1.22.2008

Once

I love to sing, and I've sung both solo and with a band. There's a certain feeling in the atmosphere when the vocals and intrumentation come together in just the right way that is almost explosively beautiful, when all the hair stands up on your arms and you can almost see the music floating across the air. It's at that moment that you think, "I could do this forever," and you believe it with everything that's in you, and you sing or you play with abandon and your smile breaks free of your face and you lean back and close your eyes and die just a little with the joy of it.

There are several moments like that in Once, an Irish film about a man who decides that busking on the streets of Dublin isn't enough anymore. It's probably not a coincidence that he's energized by a girl, a stranger who is caught up in his songs as she passes by, selling magazines. Their collaboration pushes him finally to begin the process of recording and shopping his demo.

There is a story in the film, but it's secondary.

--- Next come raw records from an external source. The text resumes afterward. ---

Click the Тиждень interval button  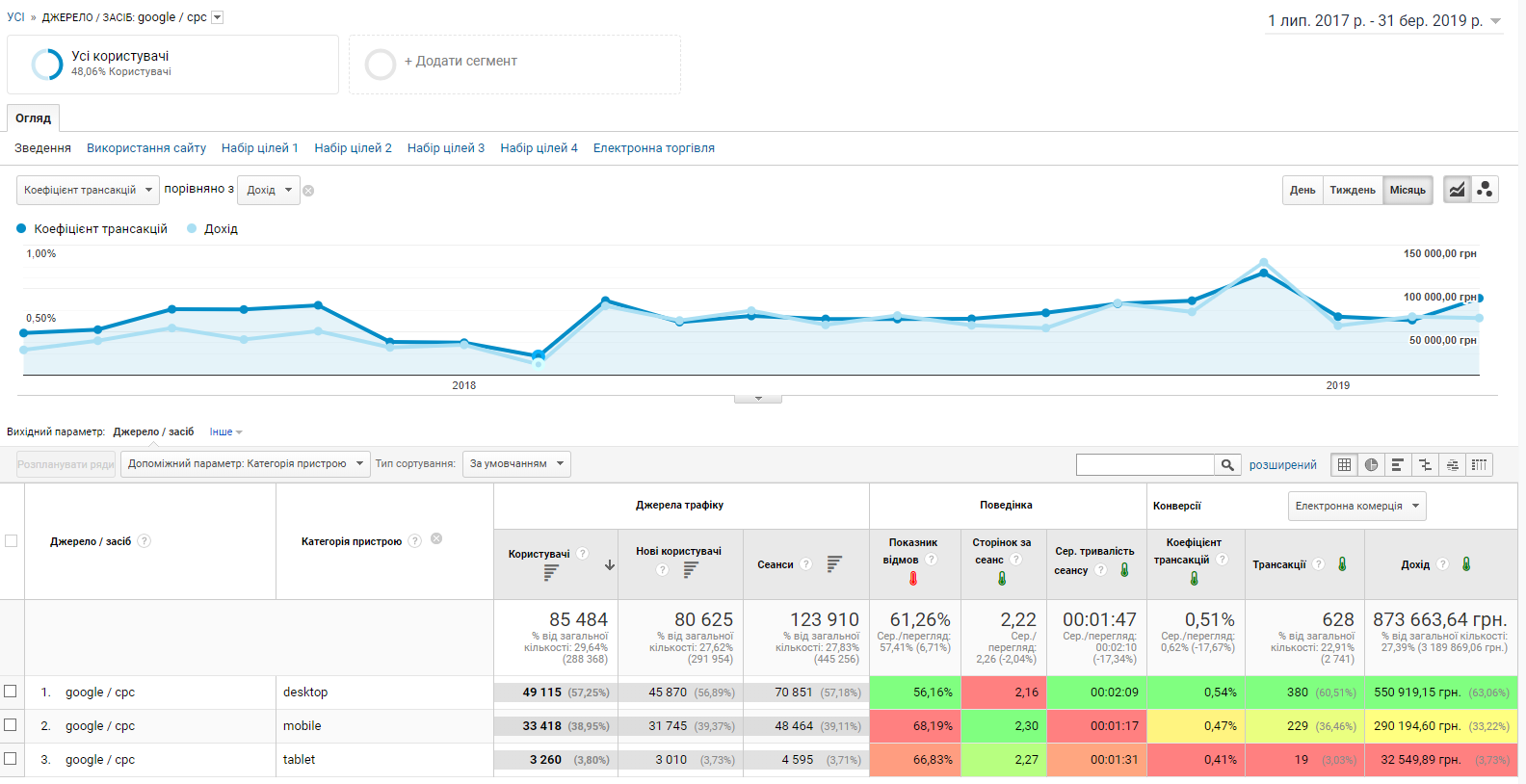pos(1352,191)
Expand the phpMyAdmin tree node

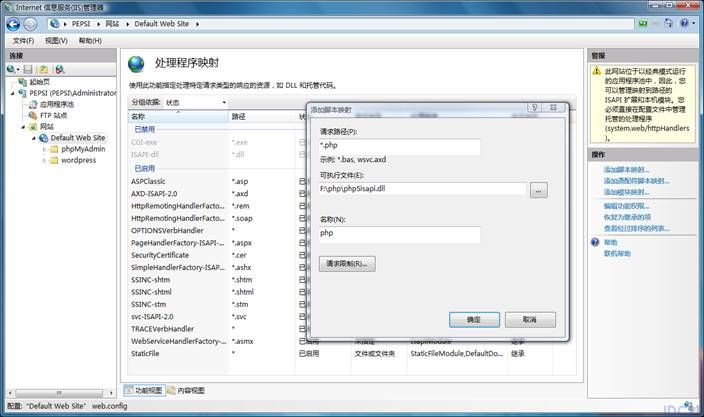[x=44, y=149]
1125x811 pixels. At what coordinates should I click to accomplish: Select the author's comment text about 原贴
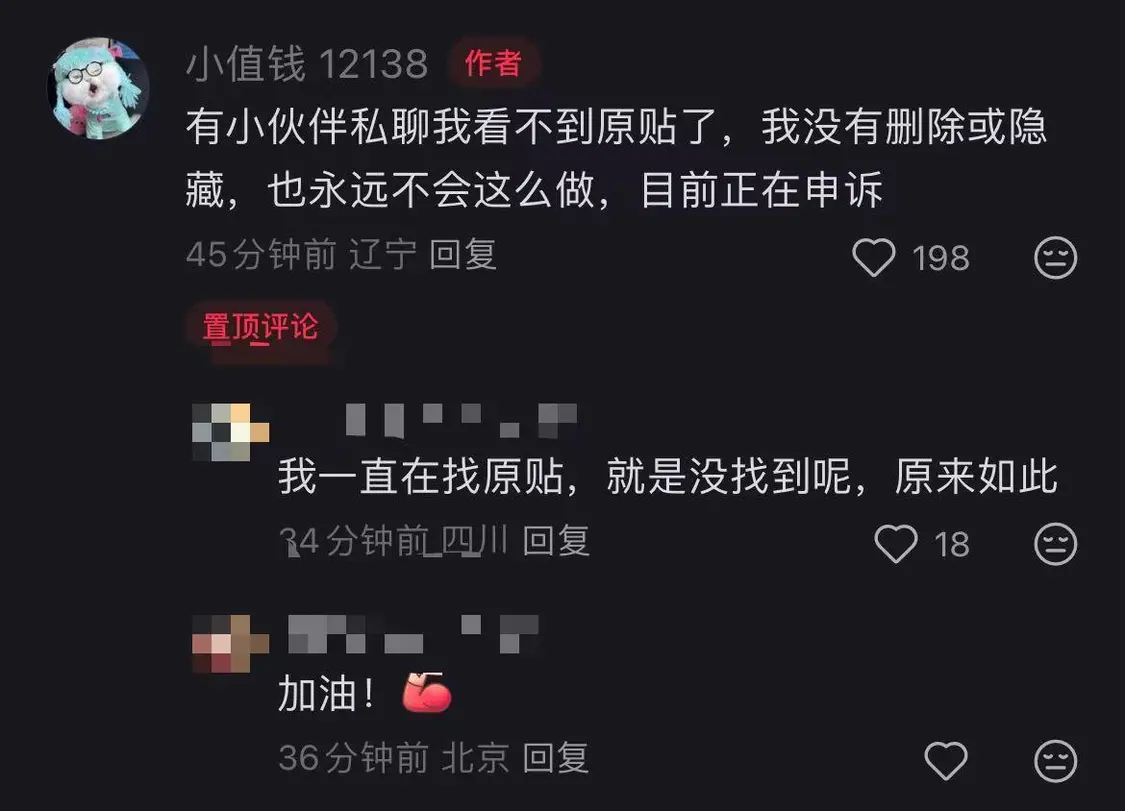pos(616,158)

The main focus is the music, as it should be, because you guys: it's good. The simplicity of a guitar melded with a backing piano, the unforced blend of two voices, one raw with the ache of a dream deferred, and one low and sweet with what-might-have-beens.

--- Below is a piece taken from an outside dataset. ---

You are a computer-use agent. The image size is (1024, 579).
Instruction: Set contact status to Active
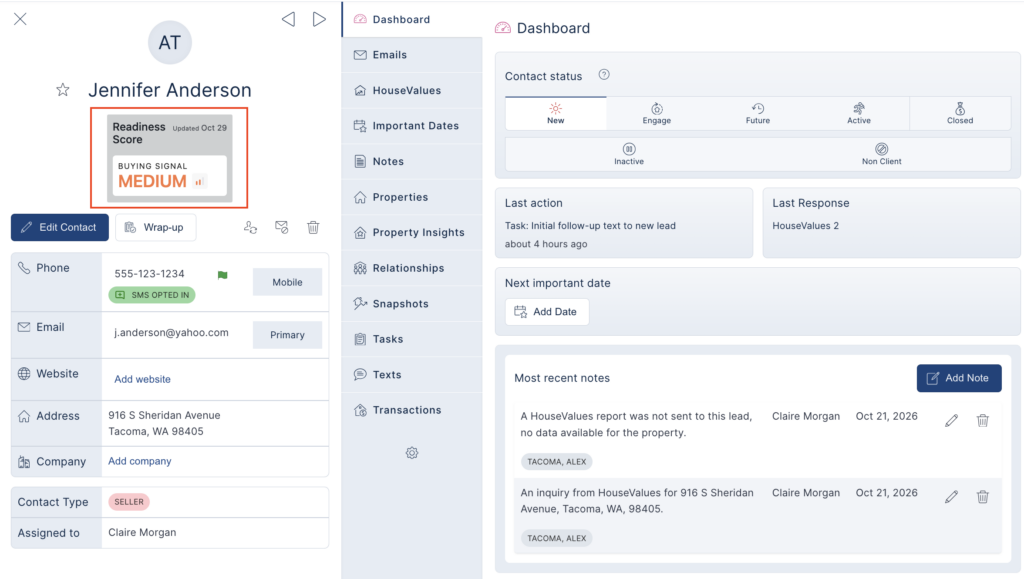(859, 113)
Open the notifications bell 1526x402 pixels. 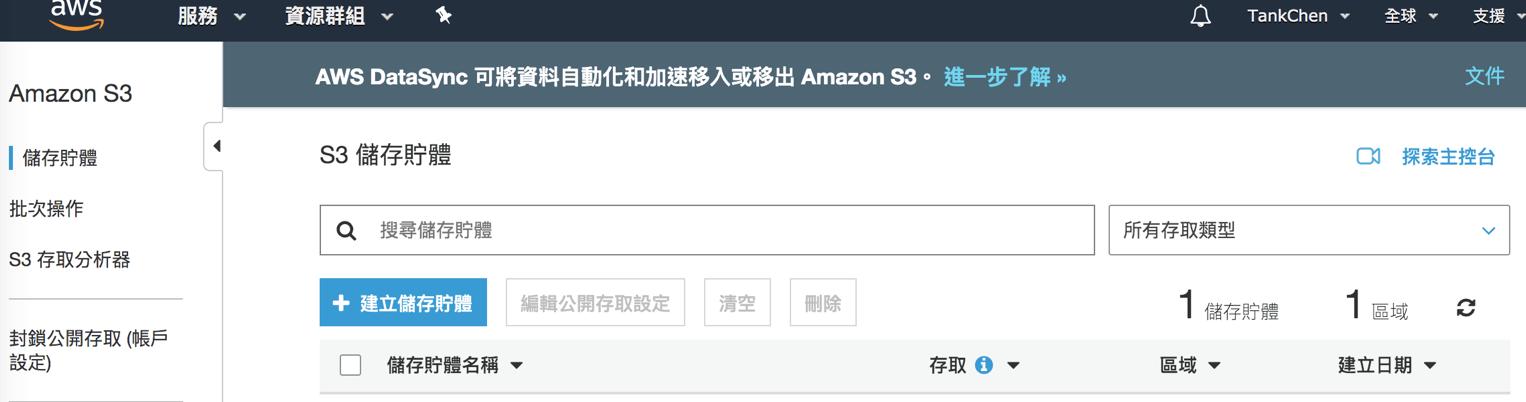click(1201, 16)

The musical production seems very organic to me, which is, to my mind, far superior to the overproduced "songs" that are currently on the radio (I have no love for the top 40; I don't even listen to the radio anymore). The movie takes you through the process of songwriting, showing inspirations, false starts, and the marriage of music and lyrics that results in the perfect song.

There's one scene in particular, when the makeshift band goes into the studio and records together for the first time ... it is just magnificent, really. It feels like it's real, okay, I don't know how to explain it. To me--and this is just based on my own experience--it feels like everything fell into place for the musicians and everything starts to jive, and they can improvise and every person in the band knows exactly what every other person is going to do, like they have telepathy or something, and it is just a joyful, powerful jam and it's almost like being high (erm ... or so I've heard), like an out-of-body experience, and for, like, fifteen minutes they feel like EVERYTHING IS RIGHT.

I love that scene.

The music's stronger than the story, I think, but the music is good enough to carry it, for sure.

1 comment:

Cindy Swanson said...

I was really glad to read our review of "Once." My daughter and I have been thinking about watching it, and this seals it for me.